Improving Broadband and Cellphone Connectivity in Eastern Ontario

Published on May 21, 2019

Better connections improve safety and open Ontario for business

ROSENEATH — Ontario's Government is putting people first by taking a giant step towards improving mobile broadband and curing cellular dead zones in Eastern Ontario today, as the province announced $71 million in funding that will make people safer and open Ontario for business, open for jobs.

"Our government has committed to help people get the broadband and cellular connections they need," said Monte McNaughton, Minister of Infrastructure. "This means there are homes, businesses and major roadways where it is difficult to access the internet from a smart phone. We all know examples where people are put in dangerous positions because of dropped calls or lost connections during emergencies." 

"This is a matter of public safety and economic opportunity," he added. 

About 10 per cent of rural Eastern Ontario has no cell service. Ontario is committing $71 million to the Eastern Ontario Regional Network's (EORN) project to virtually eliminate coverage gaps in the region. The public-private initiative requires contributions from the federal government as well private sector and municipal partners. Total value of the project is estimated at $213 million and is expected to generate up to 3,000 jobs over 10 years and potential revenues of $420 million.

"It is critical to have the proper infrastructure in place to support public safety across the province, especially in this region, where cellular coverage is often lacking," said Northumberland-Peterborough South MPP David Piccini. "Our government is taking action to improve connectivity so that people can feel confident and safe, at home and on the road."

"Too often, Eastern Ontario residents find themselves with no signal or dropped cell services," said EORN chair J. Murray Jones. "EORN is building on the investment we've already made in broadband infrastructure across the region to close the gap in mobile services and improve economic growth, quality of life and public safety."

Ontario is hopeful the federal government will commit to funding its share of the project. 

"Last week, the federal Liberals said the people of Ontario's priorities were their priorities," McNaughton said. "Well, this is a huge priority in Eastern Ontario. It's about public safety, economic growth and development and convenience. We are investing in people and building our province's future."

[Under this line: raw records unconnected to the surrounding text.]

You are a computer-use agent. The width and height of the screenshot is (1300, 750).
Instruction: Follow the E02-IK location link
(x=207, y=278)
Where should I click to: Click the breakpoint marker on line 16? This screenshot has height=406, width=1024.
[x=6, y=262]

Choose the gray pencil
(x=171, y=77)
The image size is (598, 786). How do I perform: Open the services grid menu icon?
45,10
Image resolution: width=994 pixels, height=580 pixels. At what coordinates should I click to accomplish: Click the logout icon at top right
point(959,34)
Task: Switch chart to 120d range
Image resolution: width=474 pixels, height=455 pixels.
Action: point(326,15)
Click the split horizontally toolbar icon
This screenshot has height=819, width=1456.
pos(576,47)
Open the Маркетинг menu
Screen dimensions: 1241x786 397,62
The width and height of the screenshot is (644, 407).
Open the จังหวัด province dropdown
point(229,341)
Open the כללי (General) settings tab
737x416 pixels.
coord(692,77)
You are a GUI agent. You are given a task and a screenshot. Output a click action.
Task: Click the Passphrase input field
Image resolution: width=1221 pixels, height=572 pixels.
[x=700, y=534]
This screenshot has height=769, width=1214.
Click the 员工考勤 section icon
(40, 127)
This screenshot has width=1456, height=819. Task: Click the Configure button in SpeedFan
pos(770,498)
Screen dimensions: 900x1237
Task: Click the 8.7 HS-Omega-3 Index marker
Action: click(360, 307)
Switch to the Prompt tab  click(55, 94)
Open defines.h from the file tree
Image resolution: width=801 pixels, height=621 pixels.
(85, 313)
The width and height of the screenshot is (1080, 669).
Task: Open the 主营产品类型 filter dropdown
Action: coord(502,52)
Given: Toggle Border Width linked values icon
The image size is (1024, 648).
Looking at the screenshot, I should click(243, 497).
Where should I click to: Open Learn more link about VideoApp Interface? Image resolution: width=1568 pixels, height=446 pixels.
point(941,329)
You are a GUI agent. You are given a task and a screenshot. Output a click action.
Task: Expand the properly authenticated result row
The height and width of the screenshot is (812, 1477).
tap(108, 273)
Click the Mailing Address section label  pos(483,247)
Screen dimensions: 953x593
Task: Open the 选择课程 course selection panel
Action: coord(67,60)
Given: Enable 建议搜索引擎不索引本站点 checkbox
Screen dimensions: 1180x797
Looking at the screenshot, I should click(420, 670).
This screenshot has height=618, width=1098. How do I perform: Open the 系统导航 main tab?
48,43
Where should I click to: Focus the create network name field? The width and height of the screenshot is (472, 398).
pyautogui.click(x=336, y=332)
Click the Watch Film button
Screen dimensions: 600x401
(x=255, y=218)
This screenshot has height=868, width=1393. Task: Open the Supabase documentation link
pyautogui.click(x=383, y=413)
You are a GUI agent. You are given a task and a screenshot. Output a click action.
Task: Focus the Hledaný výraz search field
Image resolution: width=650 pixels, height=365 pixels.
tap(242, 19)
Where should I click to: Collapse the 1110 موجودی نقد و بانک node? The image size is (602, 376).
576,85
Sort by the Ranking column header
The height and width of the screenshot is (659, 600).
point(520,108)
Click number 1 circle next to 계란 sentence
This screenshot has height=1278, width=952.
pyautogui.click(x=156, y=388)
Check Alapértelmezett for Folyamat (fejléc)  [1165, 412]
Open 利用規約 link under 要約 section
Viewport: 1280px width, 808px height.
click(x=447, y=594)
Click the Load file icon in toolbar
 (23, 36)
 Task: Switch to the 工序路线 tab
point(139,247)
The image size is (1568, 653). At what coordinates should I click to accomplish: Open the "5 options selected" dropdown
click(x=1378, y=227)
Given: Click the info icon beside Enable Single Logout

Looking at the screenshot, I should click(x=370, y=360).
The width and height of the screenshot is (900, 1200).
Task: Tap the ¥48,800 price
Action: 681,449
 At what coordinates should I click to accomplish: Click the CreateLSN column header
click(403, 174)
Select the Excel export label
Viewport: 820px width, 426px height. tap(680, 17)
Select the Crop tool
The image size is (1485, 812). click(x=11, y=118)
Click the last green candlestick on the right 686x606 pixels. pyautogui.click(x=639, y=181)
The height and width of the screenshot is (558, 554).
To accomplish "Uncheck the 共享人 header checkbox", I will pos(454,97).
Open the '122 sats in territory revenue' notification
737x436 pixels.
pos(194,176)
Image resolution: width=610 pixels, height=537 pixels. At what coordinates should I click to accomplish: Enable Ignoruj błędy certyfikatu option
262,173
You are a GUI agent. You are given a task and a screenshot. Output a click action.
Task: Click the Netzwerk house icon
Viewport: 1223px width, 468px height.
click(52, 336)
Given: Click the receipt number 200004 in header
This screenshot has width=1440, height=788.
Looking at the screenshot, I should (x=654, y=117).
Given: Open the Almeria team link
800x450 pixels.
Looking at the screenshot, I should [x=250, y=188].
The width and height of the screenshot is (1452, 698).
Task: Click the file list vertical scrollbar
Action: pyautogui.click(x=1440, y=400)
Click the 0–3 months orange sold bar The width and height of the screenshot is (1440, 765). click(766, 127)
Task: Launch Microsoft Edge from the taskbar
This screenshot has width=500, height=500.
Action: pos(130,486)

With today's announced support for EORN, the provincial government is keeping its promise to invest in cellular and broadband infrastructure. 


Quick Facts

  • The project involves all Eastern Ontario Wardens’ Caucus (EOWC) members and 10 separate municipalities.
  • The goal of the project is to bring cell coverage to 99 per cent of the region where people live, work and travel. Unpopulated areas, including forests, swamps and protected lands are not included in that goal.
  • EORN was created by the Eastern Ontario Wardens’ Caucus and has already completed a major project to build a high-capacity fibre-optic backbone network in Eastern Ontario.
  • In the 2019 Ontario Budget, the provincial government committed $315 million over the next five years to regional and shovel-ready projects.